[TAREA ASIGNADA A]
Enumera lo que llena el tren de vida de los veteranos según la reseña de «Crudo».
[TAREA ASIGNADA B]
Prosigue la reseña de «Crudo» a partir de su última frase.

[TEXTO MOSTRADO]
● ● ● ●

La clave para entender el rol del canibalismo en el argumento es que la
familia, ante los ojos del mundo y la sociedad, practica un vegetarianismo
estricto, pero en privado la pulsión por comer carne cruda es irresistible. En
cierto modo, convertirse en adulto equivale a aprender a fingir, a ser
hipócrita. Si te pillan en público, puedes ir hasta a la cárcel, por tanto lo
importante es que no te pillen. Junto a esa dimensión social, también hay una
dimensión política, ejemplificada en el bizutage que sufren los alumnos de
primer curso de la facultad, lo cual lleva a una división férrea entre clases
sociales: los novatos, obligados incluso a dormir al aire libre con sus
colchones, y los veteranos, que disfrutan de un frenético tren de vida lleno de
música, orgías y drogas. Únanle a esto el momento “rap feminista”, con el tema
titulado “Plus putes que toutes les putes”, que ha irritado por doquier a unos
cuantos espíritus sensibles de variado espectro ideológico, y quedará claro que esto no tiene nada que ver con
el famoso y efímero “cine extremo francés” ni estamos ante un psycho-killer al
uso, e incluso, si nos ponemos pijoteros, podríamos no estar ni ante una
película de terror. Pero, al contener temática extrema manejada de un modo no
realista, y por momentos surrealista, a un servidor le costaría negar de un
modo tajante la pertenencia de “Crudo” a ese escurridizo dominio llamado “cine
fantástico”. La película, aunque posee un par de momentos que dan cierta
aprensión, parecerá casi de Disney a los que quieren ver sangre y vísceras, pero
en cambio será muy embarazosa para gran parte del público educado del cine de
autor. El que suscribe la valoró bastante, le pareció una plasmación muy válida
de todo ese imaginario sangriento femenino que tiene su origen en los traumas
de la menstruación y el resto de brutales peajes que se pagan a la biología por
pertenecer a ese sexo y no al otro, una aportación curiosa al subgénero coming
of age con un enfoque yo creo que nunca visto sobre el tema de la rivalidad
con la hermana mayor y más experimentada, y considera muy meritoria la
interpretación de Garance Marillier y las distintas etapas, desde ángel
adolescente a demonio depredador, por las que atraviesa su personaje. Por un
momento pensé que las prometidas “imágenes fuertes” tendrían a menudo su origen
en las prácticas de la facultad de veterinaria, pero ya vi que no: eso sí
habría provocado una verdadera controversia en la época en que vivimos, y
realmente no era necesario en una película bastante arriesgada y novedosa, que
fue a esta edición lo que “Canino” a la VII Muestra en 2010, a saber, un título
en la frontera entre lo artístico y lo explotativo, que sobre el papel podría
no pintar mucho en un evento así, pero que una vez visto no deja lugar a dudas.

● ● ● ●

[DATOS REGISTRADOS]
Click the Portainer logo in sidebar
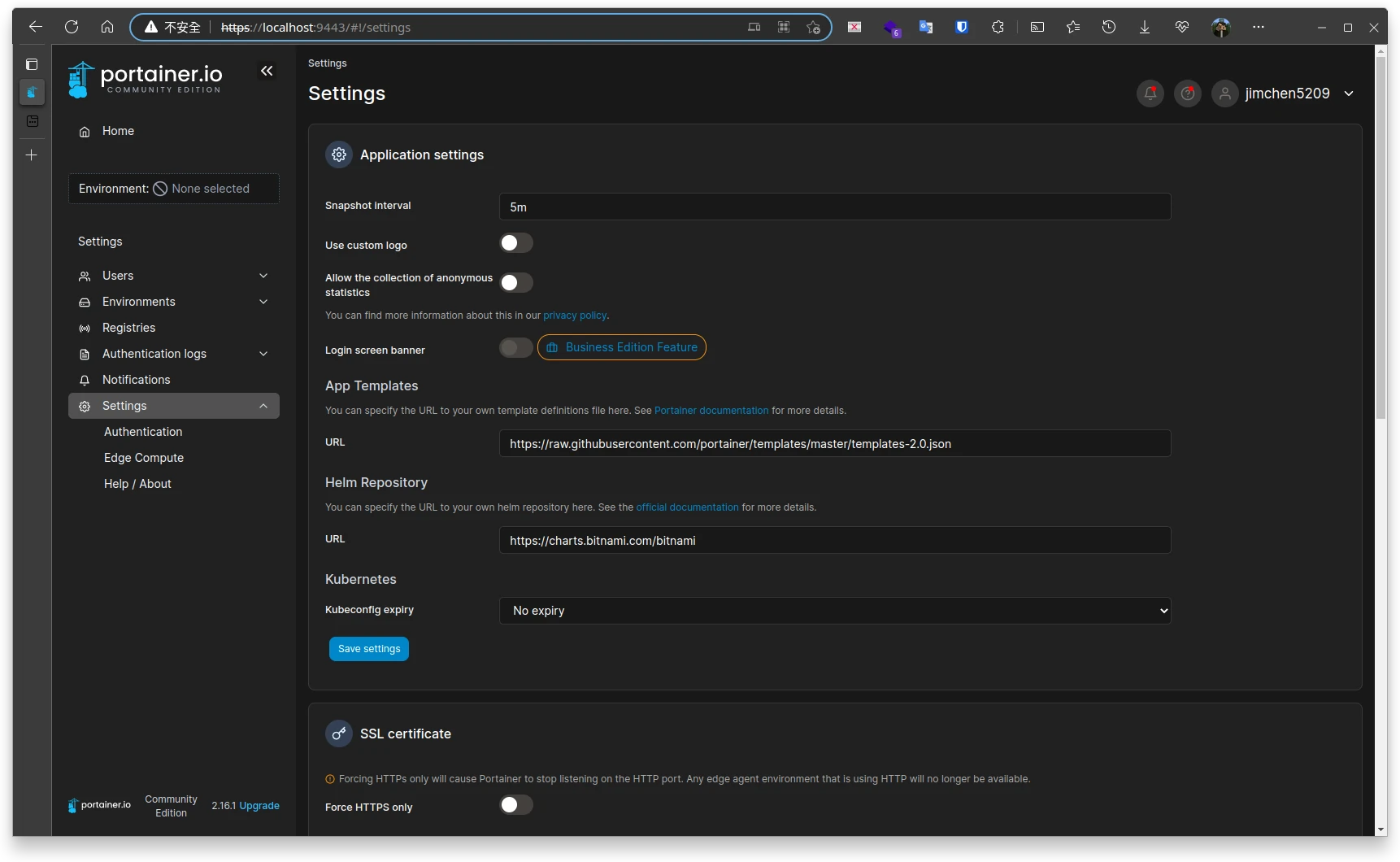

● ● ● ●

[RESPUESTA A]
Música, orgías y drogas.

[RESPUESTA B]
Aparte, sorprende que Universal haya apoyado tanto la distribución y la
promoción de una película que horrorizaría a la mayor parte del público
“normal”. El precedente de “La bruja” muestra que a esta multinacional no le
importa dar el espaldarazo a un cine malrollista y con pretensiones, siquiera
como gesto de cara a la galería: luego el canal patrocinador muestra la
verdadera cara mainstream del conglomerado mediante sus telefilms de gárgolas
invasoras contra Edward Furlong, pero al César lo que es del César.